Costa Rica

In 2021, the number of first asylum applicants increased by 413%, to reach around 108 000. The majority of applicants came from Nicaragua (102 000), Venezuela (3 000), Haiti (900). The largest increase since 2020 concerned nationals of Nicaragua (92 500).

Migration policy in Costa Rica is largely shaped by efforts to regulate immigration from its Central American neighbours and from Venezuela. In 2021, the Costa Rican Government implemented a new protection mechanism for irregular migrants. The measure aims to provide temporary protection to Venezuelan, Nicaraguan or Cuban nationals who entered the country between January 2010 and March 2020 and whose asylum applications have been rejected.

Specific measures are in place for people from neighbouring countries near border areas. In January 2021, the Government of Costa Rica enacted a decree to allow indigenous Nicaraguan and Panamanian nationals living in bordering areas with Costa Rica to work on specific activities. They are authorised by the General Directorate to enter and leave the national territory on a daily basis.

In August 2021, the Costa Rican Government implemented a one-year working visa aimed at foreign nationals working remotely and extendable for an additional year under specific requirements. Under this “digital nomad” scheme, foreign nationals will be able to obtain a one-year remote work permit that is extendable for an additional year if they meet certain salary, health insurance and other requirements. Workers under this scheme are exempt from local income taxes.

In November 2020, the Costa Rican and Nicaraguan Governments signed a binational agreement to regulate the temporary hiring of Nicaraguan workers in Costa Rica for the harvesting season 2020-21. The agreement was implemented to offset labour shortages in the agricultural sector during the pandemic. In 2020-21, around 6 700 seasonal migrant workers benefited from this measure. The bilateral agreement was extended in September 2021 for an additional seven months to cover the 2021-22 harvesting season.

In July 2021, the Costa Rican Government adopted a new law that lowers investment requirements for obtaining temporary residence, encouraging the attraction of investors, pensioners and retirees. Among other measures, the law reduces the minimum investment amount to obtain temporary residence under the investor category from USD 200 000 to USD 150 000.

In the context of COVID-19, Costa Rica decided to prolong all permits that expired after 1 October 2021 until 30 September 2022.

On the integration side, the Ministry of Public Education and the General Directorate enacted a co-ordination protocol in January 2021, to regularise migrant children in the public education system. The protocol aims to decrease the dropout rates of migrant minors by providing better access to scholarships and degrees. Successful applicants will receive a legal status under the category of students.

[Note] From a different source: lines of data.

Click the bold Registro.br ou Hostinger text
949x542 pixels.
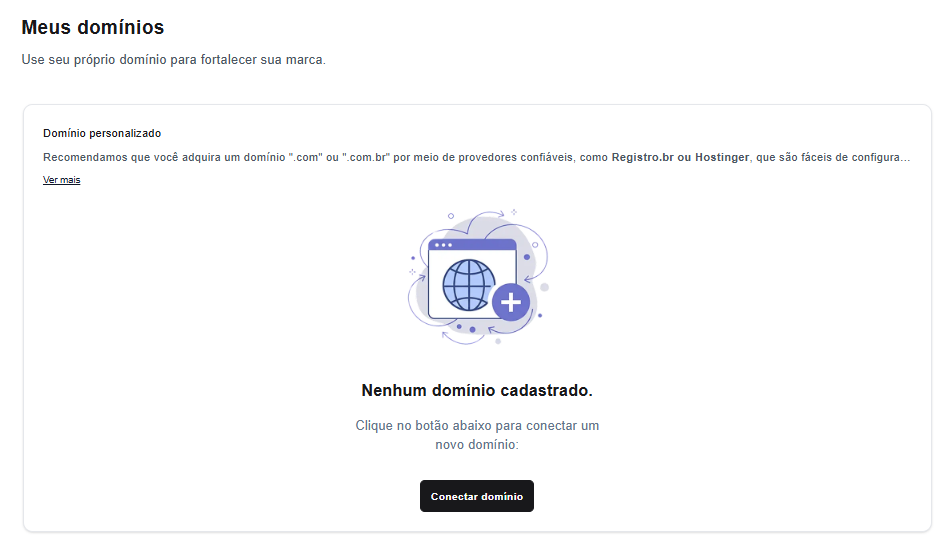680,157
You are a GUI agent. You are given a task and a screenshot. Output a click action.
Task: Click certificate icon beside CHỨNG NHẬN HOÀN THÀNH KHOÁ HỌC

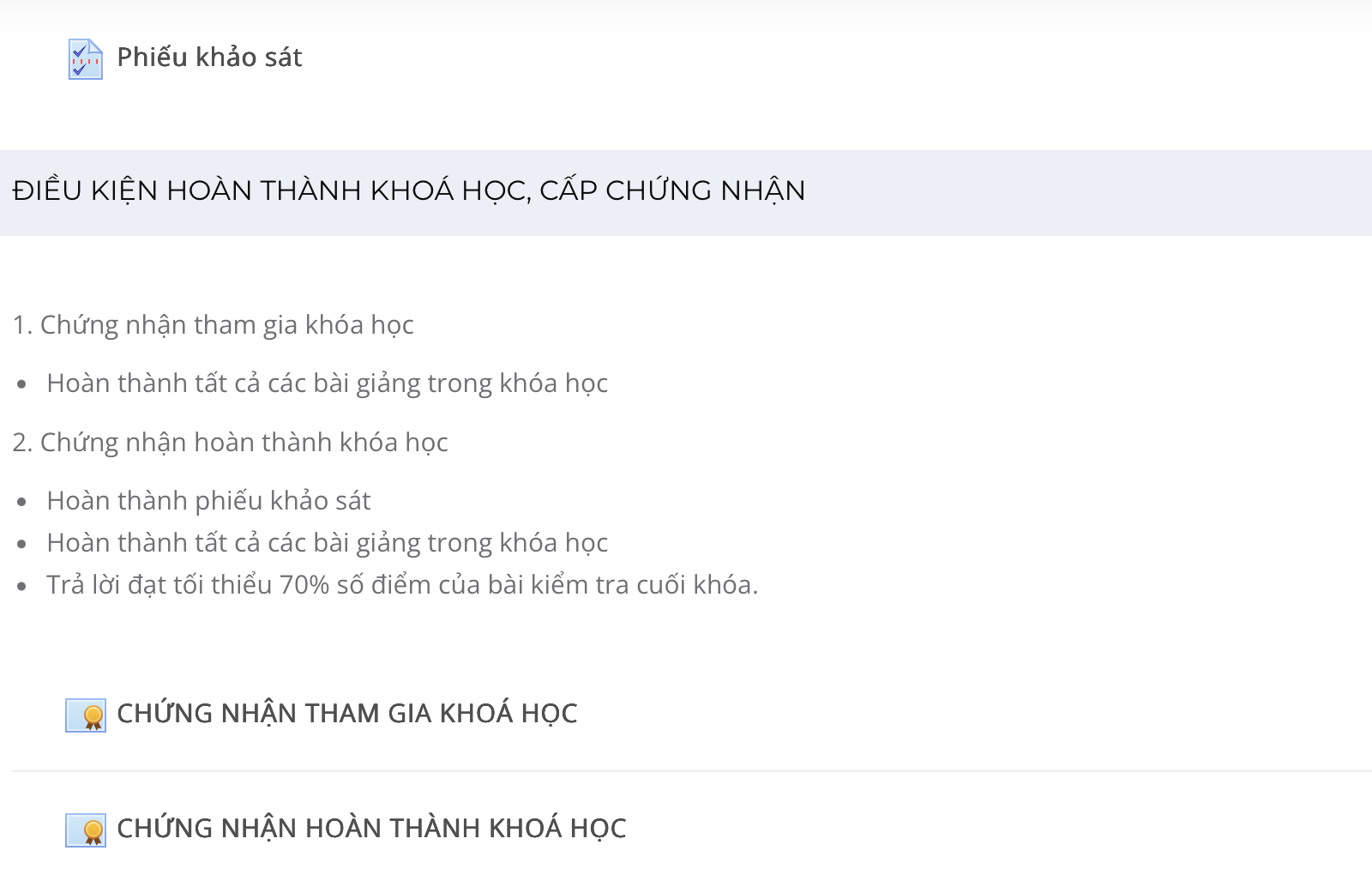[x=86, y=830]
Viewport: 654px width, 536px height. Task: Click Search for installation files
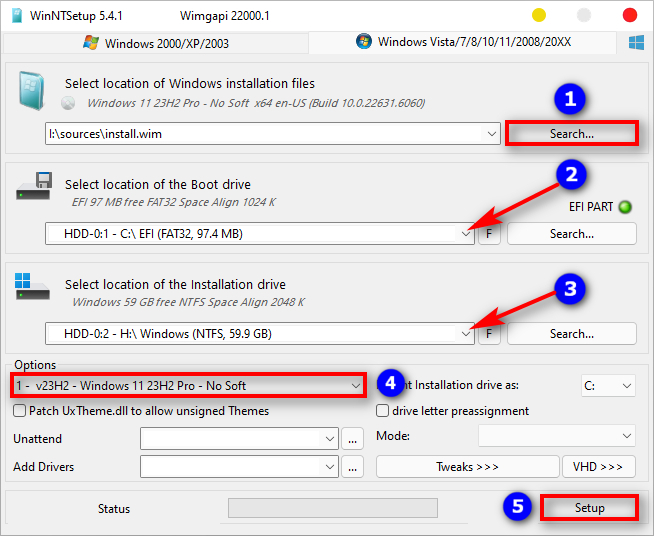pos(571,133)
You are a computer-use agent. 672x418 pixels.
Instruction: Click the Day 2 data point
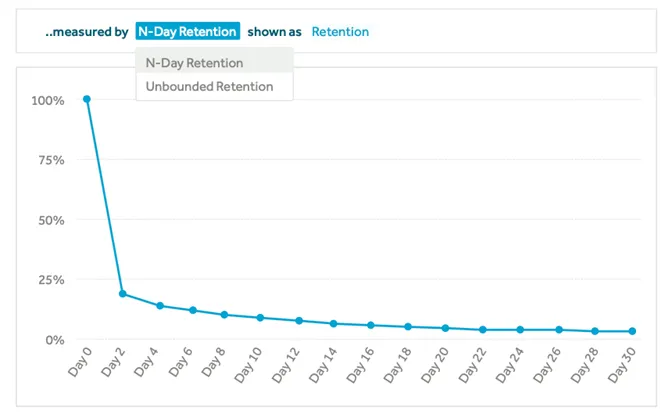(123, 294)

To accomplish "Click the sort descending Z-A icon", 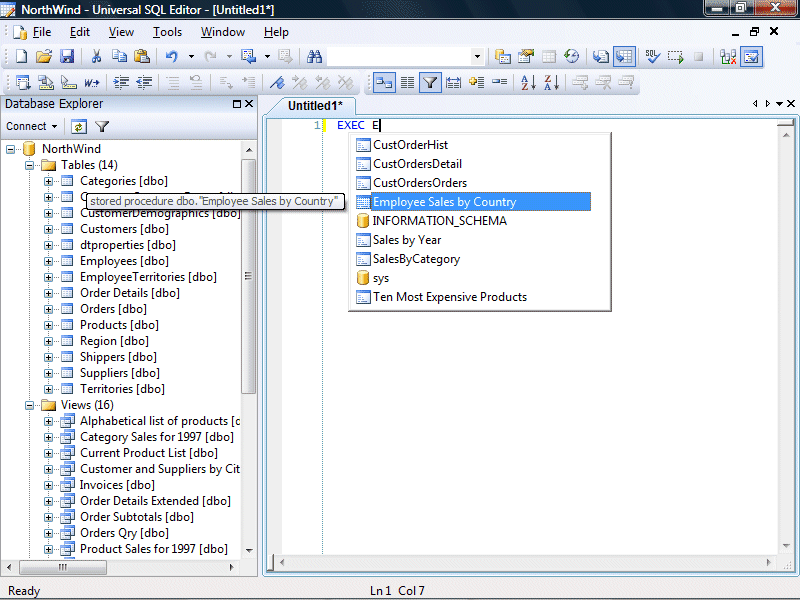I will [x=549, y=83].
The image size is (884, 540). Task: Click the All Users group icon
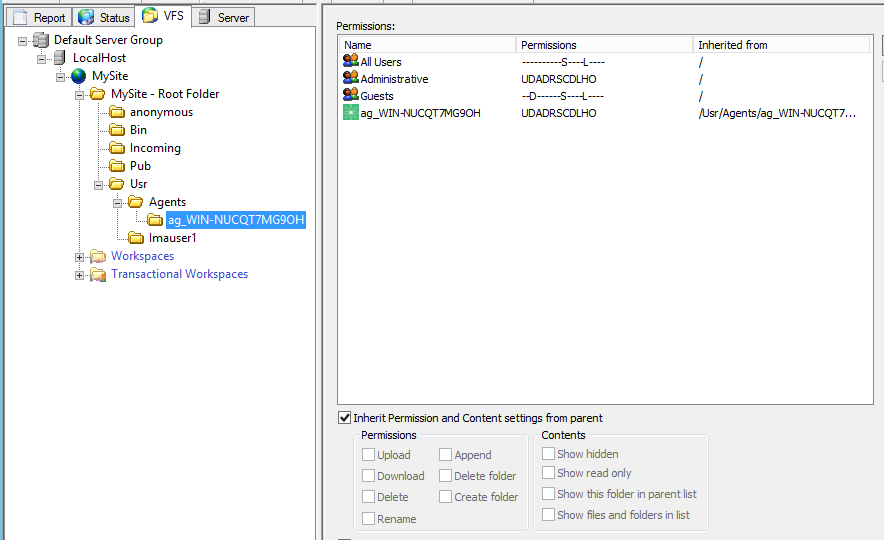coord(350,62)
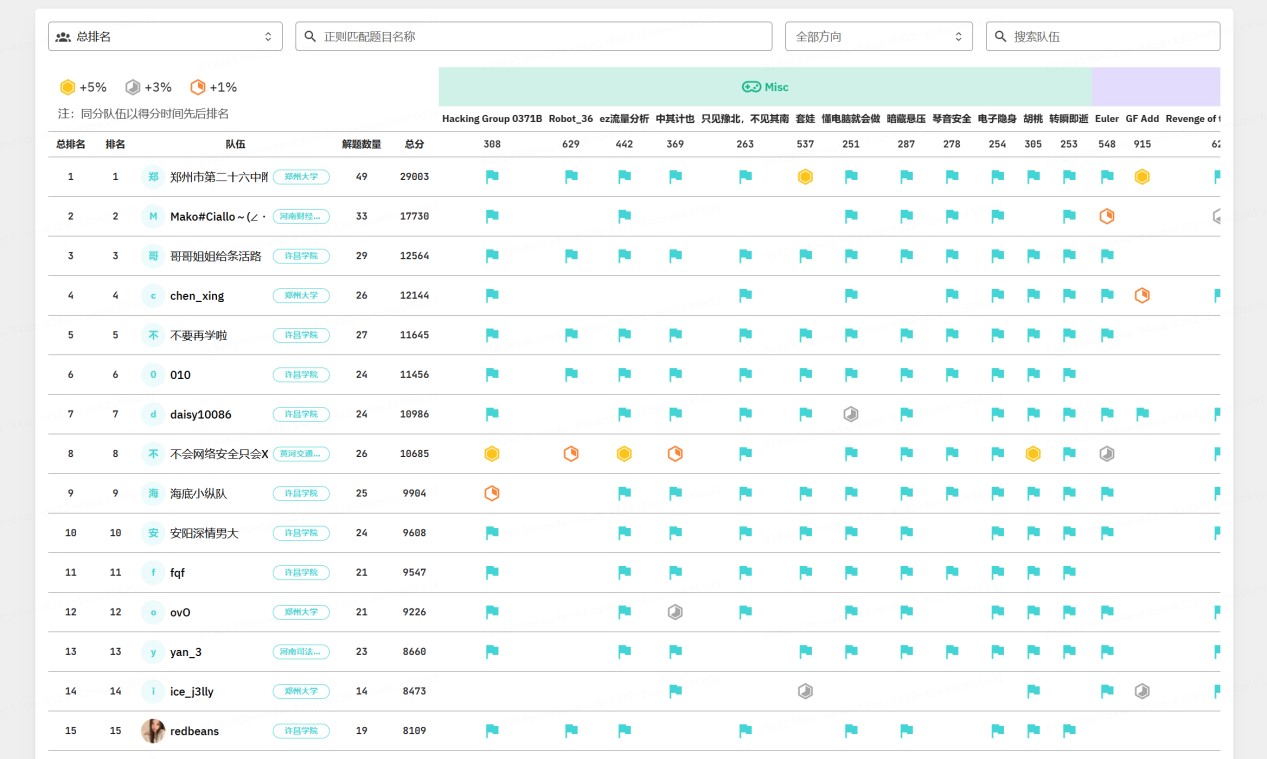Click the orange GF Add badge in chen_xing row
The width and height of the screenshot is (1267, 759).
(x=1142, y=296)
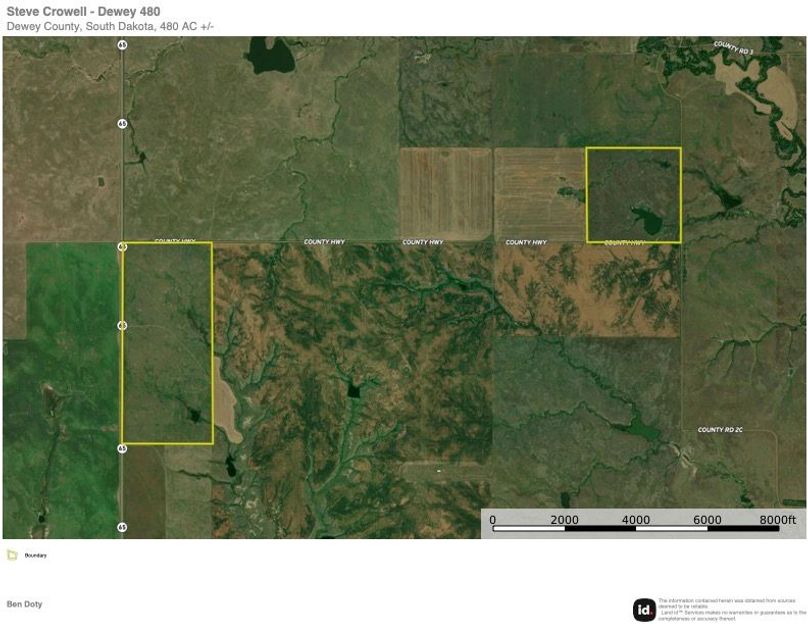Screen dimensions: 808x624
Task: Click the topmost Route 65 highway shield
Action: [x=122, y=45]
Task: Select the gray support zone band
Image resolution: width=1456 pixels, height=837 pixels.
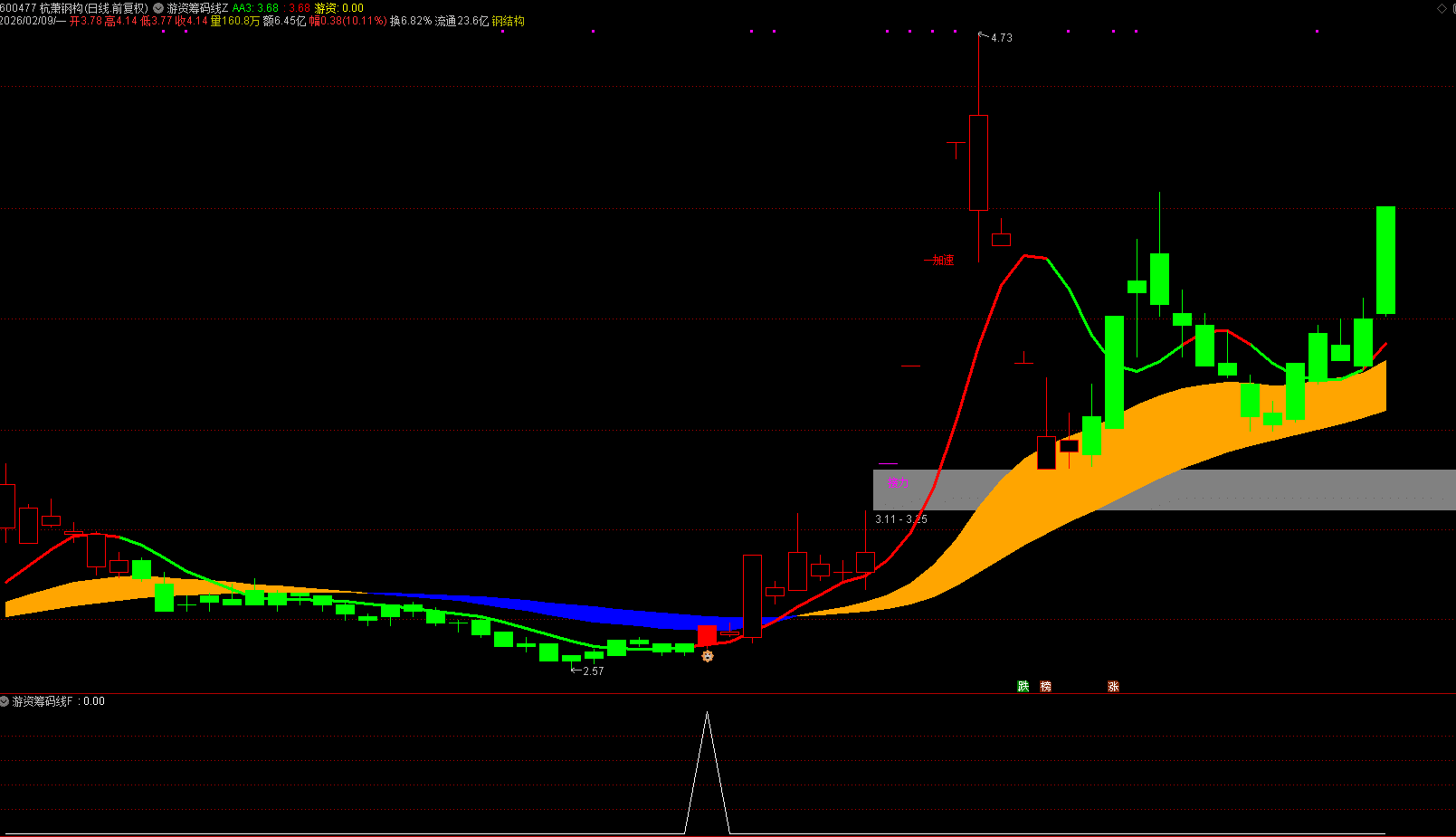Action: pyautogui.click(x=1267, y=490)
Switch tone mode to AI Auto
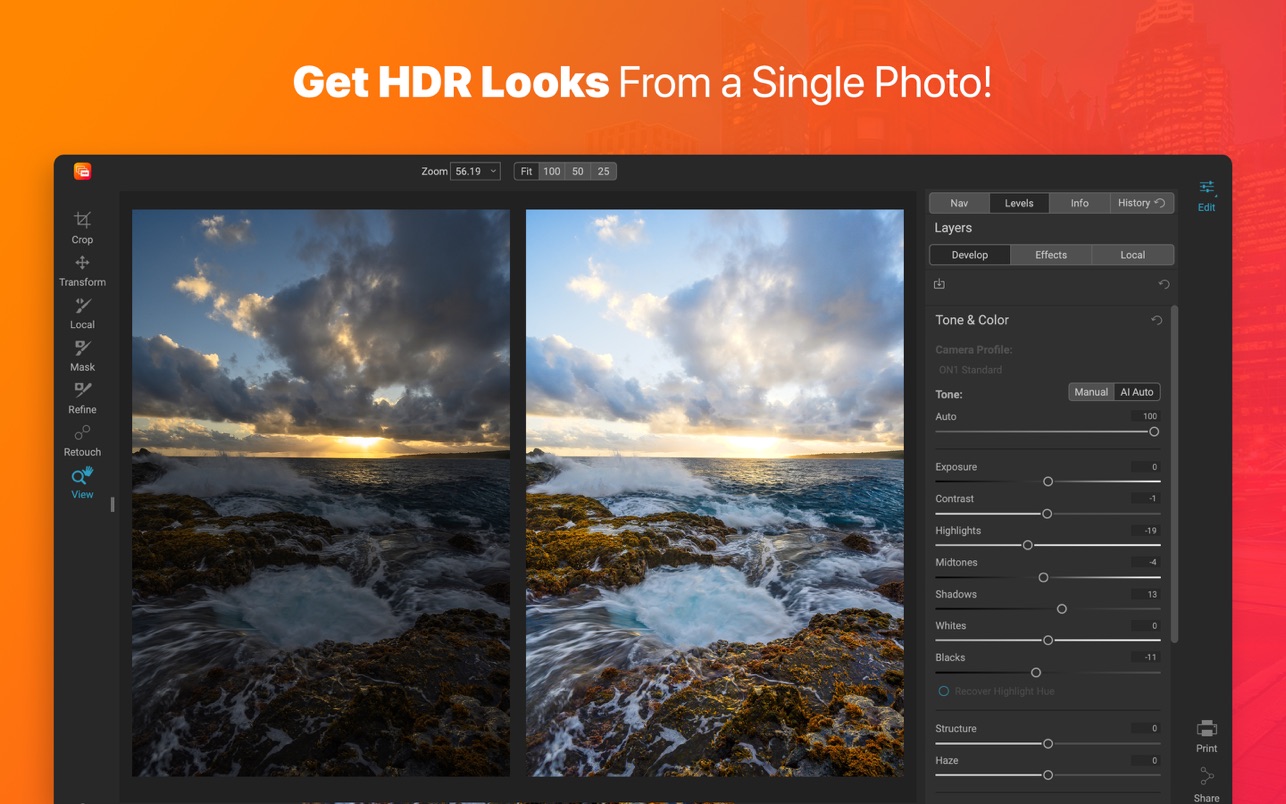Screen dimensions: 1286x804 pyautogui.click(x=1137, y=392)
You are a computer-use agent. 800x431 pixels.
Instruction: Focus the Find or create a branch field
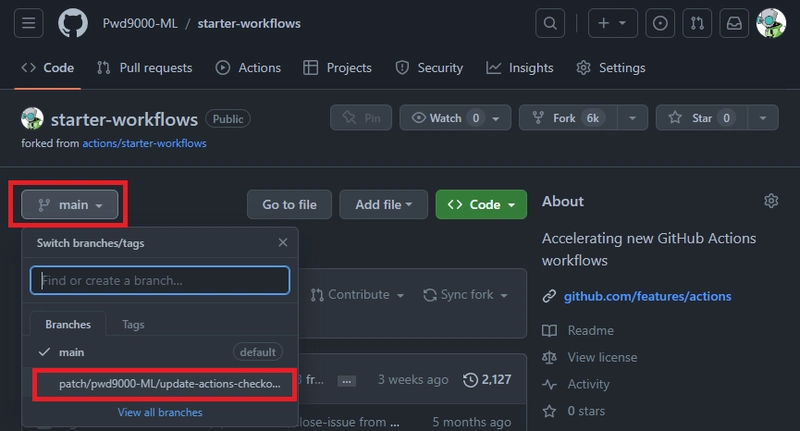pos(160,281)
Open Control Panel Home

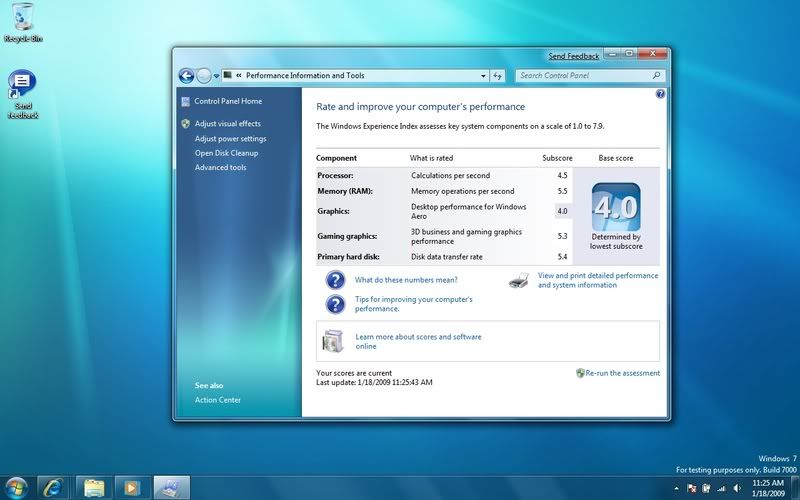click(x=228, y=101)
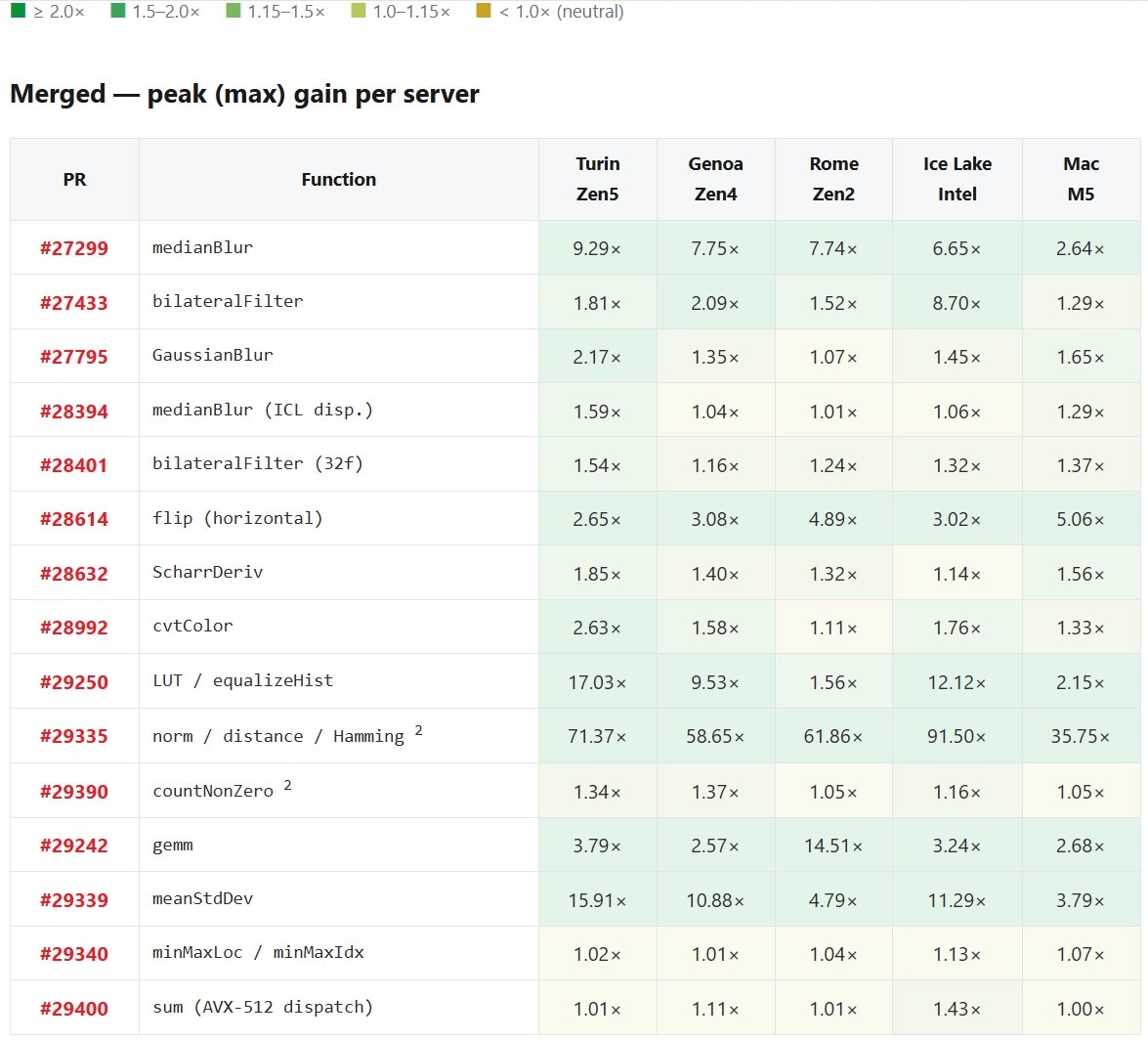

In February 2021, the Costa Rican Government and UNHCR established a new agreement to provide medical coverage to refugees and asylum seekers in Costa Rica, starting in early 2021. The agreement expanded the previous medical insurance already implemented in 2020.

On 23 May 2022, the Government of the Republic published a decree which provides foreigners a special category for the migratory regularisation in order to work temporarily in the agricultural sector, averaging 18 000 permits annually.